An American lobbyist for humanitarian concerns and a Northwestern law professor debated Tuesday night the possibilities for change in the Iraqi government after a U.S. military strike.
The lobbyist, Faisal Istrabadi, an Iraqi-born American and Douglass Cassel, director of the Center for International Human Relations at the Law School spoke to a crowd of fewer than 15 people at Scott Hall. The speakers debated sanctions, the Iraqi people’s opinions of the United States and of their own government and the international implications of a preemptive United States strike.
“I witnessed it first-hand,” Istrabadi said. “Enough is enough. 34 years is enough.”
Istrabadi has worked with the United States Future of Iraq Project to encourage military action to instill a democratic government in Iraq. He focused on seven myths of the Iraqi conflict. Among them were the assertions that the people of Iraq were at each other’s throats, that democracy in Iraq cannot work, that the United States should act only with United Nations support and that democracy would work only with United Stated military occupation.
Cassel, who has served as a consultant for the United Nations, said that he respects Istrabadi’s opinions. But he said the United States should not use military force, especially without the approval of the United Nations. Cassel also challenged President Bush’s justifications for war.
“What Bush says is that the U.S. faces a threat from a man who hates us and poses a threat to international peace and security,” Cassel said. “Anybody who believes these cover stories, I believe, is naive.”
Cassel called Hussein “a devil, but a rational devil” and challenged White House allegations that Hussein would attack the United States.
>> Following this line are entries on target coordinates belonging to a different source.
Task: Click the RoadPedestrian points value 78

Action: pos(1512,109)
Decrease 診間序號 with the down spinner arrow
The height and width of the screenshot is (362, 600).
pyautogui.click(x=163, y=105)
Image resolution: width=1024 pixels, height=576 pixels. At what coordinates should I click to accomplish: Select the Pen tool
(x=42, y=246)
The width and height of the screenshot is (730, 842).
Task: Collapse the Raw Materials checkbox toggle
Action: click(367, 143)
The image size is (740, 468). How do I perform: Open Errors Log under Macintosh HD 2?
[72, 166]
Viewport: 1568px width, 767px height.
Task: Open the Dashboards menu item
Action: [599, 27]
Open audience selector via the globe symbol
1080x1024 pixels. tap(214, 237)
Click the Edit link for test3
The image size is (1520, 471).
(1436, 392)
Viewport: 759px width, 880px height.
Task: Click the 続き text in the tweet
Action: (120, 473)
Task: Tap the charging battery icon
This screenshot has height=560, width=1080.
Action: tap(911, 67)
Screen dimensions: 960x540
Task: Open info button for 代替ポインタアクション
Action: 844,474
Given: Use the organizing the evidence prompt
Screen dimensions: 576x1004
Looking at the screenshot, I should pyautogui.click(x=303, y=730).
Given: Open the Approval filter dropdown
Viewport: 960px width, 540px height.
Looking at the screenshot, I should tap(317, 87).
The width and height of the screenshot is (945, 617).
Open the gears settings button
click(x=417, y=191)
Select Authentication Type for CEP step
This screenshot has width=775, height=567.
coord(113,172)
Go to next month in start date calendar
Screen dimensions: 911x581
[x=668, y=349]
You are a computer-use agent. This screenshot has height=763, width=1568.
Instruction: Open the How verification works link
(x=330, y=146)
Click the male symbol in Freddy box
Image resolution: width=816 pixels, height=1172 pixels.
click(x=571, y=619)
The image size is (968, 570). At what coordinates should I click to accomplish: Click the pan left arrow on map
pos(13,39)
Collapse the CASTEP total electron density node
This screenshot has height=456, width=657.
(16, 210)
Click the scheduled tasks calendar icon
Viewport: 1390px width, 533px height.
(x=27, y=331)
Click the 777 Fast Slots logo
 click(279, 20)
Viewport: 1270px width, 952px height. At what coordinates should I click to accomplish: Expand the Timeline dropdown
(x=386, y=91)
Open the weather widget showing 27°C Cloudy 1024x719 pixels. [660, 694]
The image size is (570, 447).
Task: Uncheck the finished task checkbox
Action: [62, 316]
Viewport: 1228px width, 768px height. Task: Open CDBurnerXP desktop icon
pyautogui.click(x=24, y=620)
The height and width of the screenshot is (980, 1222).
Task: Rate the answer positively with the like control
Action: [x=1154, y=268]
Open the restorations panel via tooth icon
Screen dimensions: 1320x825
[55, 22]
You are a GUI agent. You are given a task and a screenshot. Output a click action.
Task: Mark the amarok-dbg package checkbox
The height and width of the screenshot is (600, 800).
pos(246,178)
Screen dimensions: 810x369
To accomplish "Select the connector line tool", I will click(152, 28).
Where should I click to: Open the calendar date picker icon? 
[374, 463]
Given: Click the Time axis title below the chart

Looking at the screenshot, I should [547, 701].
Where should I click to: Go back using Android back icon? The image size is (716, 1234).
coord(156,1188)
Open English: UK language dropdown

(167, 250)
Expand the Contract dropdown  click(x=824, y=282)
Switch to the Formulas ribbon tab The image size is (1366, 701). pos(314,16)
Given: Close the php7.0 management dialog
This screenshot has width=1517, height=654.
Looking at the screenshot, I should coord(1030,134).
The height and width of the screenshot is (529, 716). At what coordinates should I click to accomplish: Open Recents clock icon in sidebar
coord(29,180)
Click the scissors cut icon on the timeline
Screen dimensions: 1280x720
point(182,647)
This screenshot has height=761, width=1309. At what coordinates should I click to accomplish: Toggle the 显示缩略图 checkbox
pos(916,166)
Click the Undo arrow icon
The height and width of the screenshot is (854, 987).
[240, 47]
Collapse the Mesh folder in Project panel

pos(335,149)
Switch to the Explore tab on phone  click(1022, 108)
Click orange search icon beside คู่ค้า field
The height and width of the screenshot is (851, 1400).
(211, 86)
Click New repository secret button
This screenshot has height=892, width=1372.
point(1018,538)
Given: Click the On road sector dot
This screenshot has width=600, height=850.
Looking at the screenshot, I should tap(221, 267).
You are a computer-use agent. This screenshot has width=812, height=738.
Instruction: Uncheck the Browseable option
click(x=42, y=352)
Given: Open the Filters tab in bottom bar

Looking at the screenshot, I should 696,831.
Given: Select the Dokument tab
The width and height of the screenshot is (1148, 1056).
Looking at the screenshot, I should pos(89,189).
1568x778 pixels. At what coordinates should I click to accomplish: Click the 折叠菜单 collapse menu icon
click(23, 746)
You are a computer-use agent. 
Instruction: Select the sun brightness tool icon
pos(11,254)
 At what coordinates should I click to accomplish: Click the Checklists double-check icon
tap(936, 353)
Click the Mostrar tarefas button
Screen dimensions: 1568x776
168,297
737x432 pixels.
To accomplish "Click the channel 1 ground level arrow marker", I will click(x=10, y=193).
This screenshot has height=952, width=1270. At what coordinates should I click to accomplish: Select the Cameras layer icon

Istrabadi, who believes the United States should go to war with Iraq, said that Hussein’s record in the early 1990’s shows his lack of concern for the well-being of Iraqis, and said that Hussein could strike.
“I see no other hope for the people of Iraq,” he said. “I agree that the case for an imminent threat has not been made, but the day that Saddam explodes a nuclear weapon, that is a day I do not want to wake up.”
Cassel said he is concerned that a preemptive United States strike would set off worldwide tensions in India and Pakistan or Russia and Georgia.
“If the United States says the name of the game is force, how many people are going to die because we let the genie out of the bottle?” Cassel asked.
Both speakers agree economic sanctions have to be lifted, and that it was unlikely the United States would take as humanitarian of an approach as is necessary.
“To our policy-makers, humanitarian concerns mean absolutely nothing,” Istrabadi said.